First things first, we are going to start with the base of a great cup of coffee: green beans. The raw un-roasted coffee is critical to your cup. Coffee is grown in about 80 countries, mainly in the tropical regions of the world. All coffee is not the same and that includes coffee in its green form. Many factors can affect taste. One major factor is defects. Defects usually determine whether a good coffee is considered great or below average. Harvest selection and sorting is crucial. Please see below:
This is an image of commercial grade coffee. This is the grade of coffee you would usually see in canned supermarket coffee. Actually, this is probably some of the best commercial grade you will ever see. You see, most of the cheap coffee that is bought by the supermarket coffee roasters is in even worse condition. They usually buy green coffee that contain the defects like you see to right, but on top of that it is sometimes up to 5 to 10 years old!! You see those black dead beans? Those little land minds ruin an entire batch of specialty grade coffee. They impart some of the worst sour, bitter flavors into a cup of coffee. As you can see this small sample is loaded with them. That age and those defects contribute to the major "yuck" taste found in commercial grade coffee. Is it cheaper? Yes. Does it taste bad? Yes.
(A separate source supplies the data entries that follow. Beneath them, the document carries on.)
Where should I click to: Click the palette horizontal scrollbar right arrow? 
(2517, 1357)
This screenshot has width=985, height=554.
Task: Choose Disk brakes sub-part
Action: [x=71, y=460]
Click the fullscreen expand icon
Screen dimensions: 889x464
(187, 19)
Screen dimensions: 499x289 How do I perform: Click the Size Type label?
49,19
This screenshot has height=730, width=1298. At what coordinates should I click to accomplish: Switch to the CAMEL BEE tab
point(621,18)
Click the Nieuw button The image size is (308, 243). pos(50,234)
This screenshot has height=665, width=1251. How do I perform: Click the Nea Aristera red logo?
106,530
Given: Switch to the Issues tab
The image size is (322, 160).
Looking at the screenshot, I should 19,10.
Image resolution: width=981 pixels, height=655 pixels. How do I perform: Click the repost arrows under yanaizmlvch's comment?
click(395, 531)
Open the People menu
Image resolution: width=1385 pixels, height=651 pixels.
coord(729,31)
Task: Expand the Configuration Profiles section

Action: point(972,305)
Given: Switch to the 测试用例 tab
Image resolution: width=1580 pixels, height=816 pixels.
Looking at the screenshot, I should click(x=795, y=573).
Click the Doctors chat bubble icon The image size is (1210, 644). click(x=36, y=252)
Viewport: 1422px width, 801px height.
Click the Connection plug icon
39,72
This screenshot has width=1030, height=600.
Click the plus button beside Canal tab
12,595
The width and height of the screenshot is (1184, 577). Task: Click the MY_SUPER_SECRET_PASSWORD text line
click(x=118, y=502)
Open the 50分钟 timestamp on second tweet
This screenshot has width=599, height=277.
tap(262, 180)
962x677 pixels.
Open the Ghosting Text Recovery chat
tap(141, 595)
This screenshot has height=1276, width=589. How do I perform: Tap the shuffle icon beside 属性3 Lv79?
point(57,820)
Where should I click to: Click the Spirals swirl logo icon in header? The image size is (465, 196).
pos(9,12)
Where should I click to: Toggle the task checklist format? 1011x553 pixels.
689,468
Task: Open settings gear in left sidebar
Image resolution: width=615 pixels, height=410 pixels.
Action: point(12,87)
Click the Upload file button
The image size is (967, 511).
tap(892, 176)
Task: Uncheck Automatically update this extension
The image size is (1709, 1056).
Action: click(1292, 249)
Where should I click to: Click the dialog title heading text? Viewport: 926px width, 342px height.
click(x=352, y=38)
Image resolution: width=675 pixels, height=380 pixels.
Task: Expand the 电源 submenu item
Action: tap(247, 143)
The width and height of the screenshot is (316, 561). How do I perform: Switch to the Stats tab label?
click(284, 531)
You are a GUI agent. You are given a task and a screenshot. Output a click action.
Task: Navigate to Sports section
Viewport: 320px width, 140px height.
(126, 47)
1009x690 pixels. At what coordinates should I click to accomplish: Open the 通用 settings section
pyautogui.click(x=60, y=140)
The photo you see to your left is a sample of the coffee we use at BeanFruit Coffee Company. As a matter of fact, this was a sample taken from our Brazil Daterra Farms: Bruzzi coffee. This is called specialty grade coffee. Most if not all of the defects have been removed prior to being offered for sale. The coffee cherries were picked and sorted selectively. As you can see, the coffee looks uniform. On top of the defects being removed, this coffee was tasted multiple times to see if it has the quality to make the grade of specialty coffee. This is the top 2% of the coffee produced in the entire world. It makes all the difference in your cup. Does it cost a bit more? Yes. Is it delicious? Absolutely.